There was much talk about last years "changes" at the university. Surprisingly, nobody seems to be interested anymore in the topic. At least this is the impression that I first got, when I went to the public hearing event at the Meilahti campus. The lecture hall 1 of Haartman Institute, where the hearing was supposed to take place, was completely empty when I arrived. Because only a handful of people had bothered to show up, the hearing had been moved to a table in the nearby Cafeteria.
Hardly noticed by anyone, a review group has started its work to analyze the "changes" at the University of Helsinki, which took place during the last one and a half years. I guess the idea was to figure out what preventable mistakes have been done. According to this university source*, Jukka Kola, who is the public face for many of the controversial decisions during this period, got to decide himself about the members of the review group. Because of this, the review group will have to be very careful not to appear biased in their report.

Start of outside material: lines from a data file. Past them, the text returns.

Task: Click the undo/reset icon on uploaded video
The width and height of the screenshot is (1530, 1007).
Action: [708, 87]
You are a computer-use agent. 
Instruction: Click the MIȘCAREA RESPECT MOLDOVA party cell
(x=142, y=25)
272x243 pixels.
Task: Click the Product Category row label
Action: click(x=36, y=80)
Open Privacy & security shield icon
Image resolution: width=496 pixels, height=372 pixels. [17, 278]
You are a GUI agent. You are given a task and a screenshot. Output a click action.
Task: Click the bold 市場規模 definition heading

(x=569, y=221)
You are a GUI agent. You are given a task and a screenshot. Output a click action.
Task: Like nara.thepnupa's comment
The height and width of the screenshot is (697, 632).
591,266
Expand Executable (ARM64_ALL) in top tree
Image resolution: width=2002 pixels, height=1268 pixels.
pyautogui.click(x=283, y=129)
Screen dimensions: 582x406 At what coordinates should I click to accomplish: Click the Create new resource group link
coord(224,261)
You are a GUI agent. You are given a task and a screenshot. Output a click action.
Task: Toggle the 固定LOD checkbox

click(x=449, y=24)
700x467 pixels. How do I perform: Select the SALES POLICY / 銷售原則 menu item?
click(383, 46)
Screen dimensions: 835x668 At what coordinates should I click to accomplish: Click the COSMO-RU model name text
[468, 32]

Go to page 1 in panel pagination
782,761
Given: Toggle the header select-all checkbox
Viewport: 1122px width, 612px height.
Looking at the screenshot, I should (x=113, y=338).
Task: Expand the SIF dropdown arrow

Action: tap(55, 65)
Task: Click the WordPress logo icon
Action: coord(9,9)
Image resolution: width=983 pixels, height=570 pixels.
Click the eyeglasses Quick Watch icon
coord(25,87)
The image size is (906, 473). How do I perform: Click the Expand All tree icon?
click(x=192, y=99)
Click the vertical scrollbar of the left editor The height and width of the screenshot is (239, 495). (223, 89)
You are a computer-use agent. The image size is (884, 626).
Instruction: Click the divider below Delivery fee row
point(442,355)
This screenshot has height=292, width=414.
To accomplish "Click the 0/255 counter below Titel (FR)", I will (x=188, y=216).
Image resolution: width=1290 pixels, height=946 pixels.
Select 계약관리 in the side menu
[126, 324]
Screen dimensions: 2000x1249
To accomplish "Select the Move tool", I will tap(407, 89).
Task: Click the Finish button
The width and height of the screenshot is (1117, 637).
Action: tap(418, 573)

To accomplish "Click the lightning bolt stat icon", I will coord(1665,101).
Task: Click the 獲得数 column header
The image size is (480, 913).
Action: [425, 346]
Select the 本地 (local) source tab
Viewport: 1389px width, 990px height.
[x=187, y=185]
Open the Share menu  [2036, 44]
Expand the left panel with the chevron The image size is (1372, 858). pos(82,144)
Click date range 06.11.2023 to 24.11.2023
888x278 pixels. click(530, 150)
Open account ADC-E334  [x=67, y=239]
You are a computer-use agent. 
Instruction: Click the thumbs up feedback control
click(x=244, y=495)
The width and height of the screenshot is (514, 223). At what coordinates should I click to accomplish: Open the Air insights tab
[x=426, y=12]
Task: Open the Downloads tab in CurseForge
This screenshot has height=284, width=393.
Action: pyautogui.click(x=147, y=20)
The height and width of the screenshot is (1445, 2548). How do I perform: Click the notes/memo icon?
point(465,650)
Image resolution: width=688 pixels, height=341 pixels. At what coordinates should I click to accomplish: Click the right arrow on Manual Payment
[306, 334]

Why did so few people participate in something that important? While public hearing events were organized, there was no general announcement that ensured that all employees got to know about these events. Only people following actively the university news* had the chance to see the announcement*, which came on January 27 (more than 3 months later after the decision by the university government to initiate such a review). Most researchers - including myself - are too busy to follow the university news and if it wasn't for other sources, I would not have known about these public hearings either. Among the few participants, I appeared to be the only one from the "researcher" staff group. This disproportionate participation of different staff groups in the public hearings will create already a massive bias. I also doubt that any of those that lost their jobs or whose contracts were not prolonged participated in any of the public hearings. Another, more sinister explanation for the low turnout would be that participation was regarded as being pointless or even counterproductive.
*Not available from the public internet, but only from inside the university.